TASK PROMPT
Transcribe the data in full, keeping each line exactly as it appears.

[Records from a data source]
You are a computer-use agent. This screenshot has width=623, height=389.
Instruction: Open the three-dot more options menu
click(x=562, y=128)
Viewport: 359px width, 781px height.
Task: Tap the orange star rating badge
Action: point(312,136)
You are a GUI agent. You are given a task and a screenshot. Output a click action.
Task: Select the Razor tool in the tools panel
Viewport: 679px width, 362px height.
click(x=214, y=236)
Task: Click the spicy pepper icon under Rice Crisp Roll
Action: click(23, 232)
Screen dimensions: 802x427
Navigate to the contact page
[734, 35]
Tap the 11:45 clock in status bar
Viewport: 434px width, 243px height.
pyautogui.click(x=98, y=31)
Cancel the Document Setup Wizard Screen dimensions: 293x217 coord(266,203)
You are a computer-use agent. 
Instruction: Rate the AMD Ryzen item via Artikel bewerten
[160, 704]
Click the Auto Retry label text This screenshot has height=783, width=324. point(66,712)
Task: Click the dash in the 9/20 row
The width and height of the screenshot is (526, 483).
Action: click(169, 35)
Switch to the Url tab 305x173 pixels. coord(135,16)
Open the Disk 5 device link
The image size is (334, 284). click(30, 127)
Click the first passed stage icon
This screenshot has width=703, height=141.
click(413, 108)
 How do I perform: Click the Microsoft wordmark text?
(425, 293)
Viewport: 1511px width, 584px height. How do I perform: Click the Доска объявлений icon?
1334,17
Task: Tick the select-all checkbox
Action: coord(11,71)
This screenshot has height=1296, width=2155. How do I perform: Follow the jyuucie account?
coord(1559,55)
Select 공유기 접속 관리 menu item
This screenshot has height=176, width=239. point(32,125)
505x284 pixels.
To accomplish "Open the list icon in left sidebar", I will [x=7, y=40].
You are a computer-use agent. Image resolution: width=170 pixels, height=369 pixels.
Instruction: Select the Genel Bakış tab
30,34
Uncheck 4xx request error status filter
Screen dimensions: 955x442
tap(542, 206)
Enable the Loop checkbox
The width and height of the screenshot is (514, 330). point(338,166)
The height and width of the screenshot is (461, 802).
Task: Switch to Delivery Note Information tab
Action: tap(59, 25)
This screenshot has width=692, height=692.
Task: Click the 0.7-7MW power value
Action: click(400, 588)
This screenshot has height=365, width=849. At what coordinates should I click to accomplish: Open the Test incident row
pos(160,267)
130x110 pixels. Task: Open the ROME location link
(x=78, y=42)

EXPECTED OUTPUT
You are a computer-use agent. This screenshot has width=623, height=389.
Instruction: Open the three-dot more options menu
click(x=562, y=128)
Viewport: 359px width, 781px height.
Task: Tap the orange star rating badge
Action: point(312,136)
You are a GUI agent. You are given a task and a screenshot. Output a click action.
Task: Select the Razor tool in the tools panel
Viewport: 679px width, 362px height.
click(x=214, y=236)
Task: Click the spicy pepper icon under Rice Crisp Roll
Action: click(23, 232)
Screen dimensions: 802x427
Navigate to the contact page
[734, 35]
Tap the 11:45 clock in status bar
Viewport: 434px width, 243px height.
pyautogui.click(x=98, y=31)
Cancel the Document Setup Wizard Screen dimensions: 293x217 coord(266,203)
You are a computer-use agent. 
Instruction: Rate the AMD Ryzen item via Artikel bewerten
[160, 704]
Click the Auto Retry label text This screenshot has height=783, width=324. point(66,712)
Task: Click the dash in the 9/20 row
The width and height of the screenshot is (526, 483).
Action: click(169, 35)
Switch to the Url tab 305x173 pixels. coord(135,16)
Open the Disk 5 device link
The image size is (334, 284). click(30, 127)
Click the first passed stage icon
This screenshot has width=703, height=141.
click(413, 108)
 How do I perform: Click the Microsoft wordmark text?
(425, 293)
Viewport: 1511px width, 584px height. How do I perform: Click the Доска объявлений icon?
1334,17
Task: Tick the select-all checkbox
Action: coord(11,71)
This screenshot has height=1296, width=2155. How do I perform: Follow the jyuucie account?
coord(1559,55)
Select 공유기 접속 관리 menu item
This screenshot has height=176, width=239. point(32,125)
505x284 pixels.
To accomplish "Open the list icon in left sidebar", I will [x=7, y=40].
You are a computer-use agent. Image resolution: width=170 pixels, height=369 pixels.
Instruction: Select the Genel Bakış tab
30,34
Uncheck 4xx request error status filter
Screen dimensions: 955x442
tap(542, 206)
Enable the Loop checkbox
The width and height of the screenshot is (514, 330). point(338,166)
The height and width of the screenshot is (461, 802).
Task: Switch to Delivery Note Information tab
Action: tap(59, 25)
This screenshot has width=692, height=692.
Task: Click the 0.7-7MW power value
Action: click(400, 588)
This screenshot has height=365, width=849. At what coordinates should I click to accomplish: Open the Test incident row
pos(160,267)
130x110 pixels. Task: Open the ROME location link
(x=78, y=42)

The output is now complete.